Required task: Could you give the rows from the line with "Where should I click to: Open the Status" up to and including the line with "(x=860, y=180)" again, swapping "Inferior" for "Anterior" and leaving everything else unchanged?

## begin Record list

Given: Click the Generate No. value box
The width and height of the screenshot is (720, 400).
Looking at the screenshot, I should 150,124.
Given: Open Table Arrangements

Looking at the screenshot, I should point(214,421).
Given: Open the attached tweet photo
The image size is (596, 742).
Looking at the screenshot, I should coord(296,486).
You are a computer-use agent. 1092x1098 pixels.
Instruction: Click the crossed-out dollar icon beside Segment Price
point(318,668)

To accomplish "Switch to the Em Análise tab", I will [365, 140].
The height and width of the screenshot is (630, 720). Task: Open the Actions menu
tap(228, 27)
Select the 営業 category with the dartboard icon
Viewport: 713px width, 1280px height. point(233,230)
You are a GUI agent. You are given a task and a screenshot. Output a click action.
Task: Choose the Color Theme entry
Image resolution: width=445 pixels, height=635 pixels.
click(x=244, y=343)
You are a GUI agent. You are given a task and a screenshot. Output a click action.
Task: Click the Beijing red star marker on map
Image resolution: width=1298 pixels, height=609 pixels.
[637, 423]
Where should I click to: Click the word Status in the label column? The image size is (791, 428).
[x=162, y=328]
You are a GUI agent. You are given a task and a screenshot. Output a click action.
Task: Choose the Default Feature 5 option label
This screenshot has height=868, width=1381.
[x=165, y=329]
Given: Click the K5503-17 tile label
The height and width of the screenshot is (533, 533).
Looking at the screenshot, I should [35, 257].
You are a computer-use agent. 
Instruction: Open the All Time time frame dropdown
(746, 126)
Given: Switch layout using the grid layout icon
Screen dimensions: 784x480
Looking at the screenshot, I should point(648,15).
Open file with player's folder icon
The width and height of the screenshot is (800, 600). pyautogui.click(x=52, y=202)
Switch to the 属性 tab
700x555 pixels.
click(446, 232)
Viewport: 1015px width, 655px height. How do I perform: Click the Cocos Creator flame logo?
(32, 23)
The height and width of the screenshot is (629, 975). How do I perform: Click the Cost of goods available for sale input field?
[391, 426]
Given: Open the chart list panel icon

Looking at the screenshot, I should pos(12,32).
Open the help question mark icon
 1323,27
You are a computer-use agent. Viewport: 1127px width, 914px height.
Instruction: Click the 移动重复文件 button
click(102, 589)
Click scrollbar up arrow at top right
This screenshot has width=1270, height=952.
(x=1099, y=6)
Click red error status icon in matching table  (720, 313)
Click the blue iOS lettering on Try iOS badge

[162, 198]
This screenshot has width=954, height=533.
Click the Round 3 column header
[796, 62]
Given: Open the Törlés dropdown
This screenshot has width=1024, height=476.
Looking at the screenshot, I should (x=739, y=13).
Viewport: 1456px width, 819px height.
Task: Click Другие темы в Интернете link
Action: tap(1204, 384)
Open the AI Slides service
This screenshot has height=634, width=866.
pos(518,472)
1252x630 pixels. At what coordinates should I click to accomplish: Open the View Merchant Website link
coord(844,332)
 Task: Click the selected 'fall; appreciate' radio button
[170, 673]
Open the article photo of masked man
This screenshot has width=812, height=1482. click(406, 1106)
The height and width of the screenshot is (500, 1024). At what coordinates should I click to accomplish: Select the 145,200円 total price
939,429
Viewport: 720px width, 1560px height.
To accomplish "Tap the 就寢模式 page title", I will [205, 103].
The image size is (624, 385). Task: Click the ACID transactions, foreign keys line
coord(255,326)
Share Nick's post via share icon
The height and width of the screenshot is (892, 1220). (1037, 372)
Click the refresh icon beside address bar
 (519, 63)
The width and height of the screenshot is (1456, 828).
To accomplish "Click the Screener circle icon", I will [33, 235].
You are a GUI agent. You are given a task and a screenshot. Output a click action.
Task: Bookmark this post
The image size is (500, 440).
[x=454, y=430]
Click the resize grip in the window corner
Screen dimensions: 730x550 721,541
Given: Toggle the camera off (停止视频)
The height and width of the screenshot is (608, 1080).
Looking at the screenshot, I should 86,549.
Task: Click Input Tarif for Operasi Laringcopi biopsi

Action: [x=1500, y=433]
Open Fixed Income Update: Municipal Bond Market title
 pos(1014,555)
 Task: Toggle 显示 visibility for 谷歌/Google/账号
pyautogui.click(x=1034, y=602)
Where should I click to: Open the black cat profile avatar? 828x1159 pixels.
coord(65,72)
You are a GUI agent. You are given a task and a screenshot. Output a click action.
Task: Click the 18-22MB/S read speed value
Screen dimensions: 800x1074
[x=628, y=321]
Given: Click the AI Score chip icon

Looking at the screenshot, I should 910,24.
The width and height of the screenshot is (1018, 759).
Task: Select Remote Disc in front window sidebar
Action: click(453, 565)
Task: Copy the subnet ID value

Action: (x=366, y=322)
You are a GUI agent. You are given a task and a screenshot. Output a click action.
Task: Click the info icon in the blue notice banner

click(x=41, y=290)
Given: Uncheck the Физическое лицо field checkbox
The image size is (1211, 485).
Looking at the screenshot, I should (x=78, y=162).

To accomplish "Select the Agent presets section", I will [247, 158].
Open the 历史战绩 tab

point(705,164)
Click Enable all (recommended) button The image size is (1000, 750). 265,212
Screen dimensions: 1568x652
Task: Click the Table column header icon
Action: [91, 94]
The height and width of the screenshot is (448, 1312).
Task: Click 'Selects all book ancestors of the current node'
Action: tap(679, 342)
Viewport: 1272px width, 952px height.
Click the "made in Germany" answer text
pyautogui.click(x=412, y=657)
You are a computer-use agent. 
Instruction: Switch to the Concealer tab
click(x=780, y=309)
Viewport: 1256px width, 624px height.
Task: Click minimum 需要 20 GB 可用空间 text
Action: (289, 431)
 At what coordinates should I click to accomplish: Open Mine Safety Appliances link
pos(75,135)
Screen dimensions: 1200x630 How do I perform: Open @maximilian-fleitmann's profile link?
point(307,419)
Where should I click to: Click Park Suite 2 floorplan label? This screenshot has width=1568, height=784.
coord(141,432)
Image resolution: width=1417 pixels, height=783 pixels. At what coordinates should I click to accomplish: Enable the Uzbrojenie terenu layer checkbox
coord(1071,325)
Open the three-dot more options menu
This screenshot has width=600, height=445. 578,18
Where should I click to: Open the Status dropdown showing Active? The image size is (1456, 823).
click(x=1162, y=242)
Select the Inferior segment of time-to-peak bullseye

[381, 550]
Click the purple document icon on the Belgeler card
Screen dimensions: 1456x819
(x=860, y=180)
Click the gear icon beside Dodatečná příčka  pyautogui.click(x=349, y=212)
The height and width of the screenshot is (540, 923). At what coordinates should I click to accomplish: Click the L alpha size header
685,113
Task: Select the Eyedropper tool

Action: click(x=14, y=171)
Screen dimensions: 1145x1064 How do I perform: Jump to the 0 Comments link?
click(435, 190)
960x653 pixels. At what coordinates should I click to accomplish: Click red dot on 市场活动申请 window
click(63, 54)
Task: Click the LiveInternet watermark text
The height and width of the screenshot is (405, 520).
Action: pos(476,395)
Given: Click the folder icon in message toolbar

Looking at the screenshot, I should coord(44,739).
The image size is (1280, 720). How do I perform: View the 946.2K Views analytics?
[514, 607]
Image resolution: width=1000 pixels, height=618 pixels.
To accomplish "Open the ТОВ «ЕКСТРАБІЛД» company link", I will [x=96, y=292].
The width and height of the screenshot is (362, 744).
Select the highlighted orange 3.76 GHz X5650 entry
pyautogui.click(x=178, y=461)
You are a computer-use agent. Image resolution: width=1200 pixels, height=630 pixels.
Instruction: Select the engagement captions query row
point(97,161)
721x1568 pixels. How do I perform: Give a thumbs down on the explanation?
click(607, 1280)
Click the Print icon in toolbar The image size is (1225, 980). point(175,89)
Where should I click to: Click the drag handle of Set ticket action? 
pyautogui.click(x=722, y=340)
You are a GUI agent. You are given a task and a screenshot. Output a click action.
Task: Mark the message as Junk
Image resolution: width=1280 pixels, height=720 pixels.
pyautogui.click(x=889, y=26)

## end Record list

Solved problem:
Where should I click to: Open the Status dropdown showing Active? The image size is (1456, 823).
click(x=1162, y=242)
Select the Anterior segment of time-to-peak bullseye

[381, 550]
Click the purple document icon on the Belgeler card
Screen dimensions: 1456x819
(x=860, y=180)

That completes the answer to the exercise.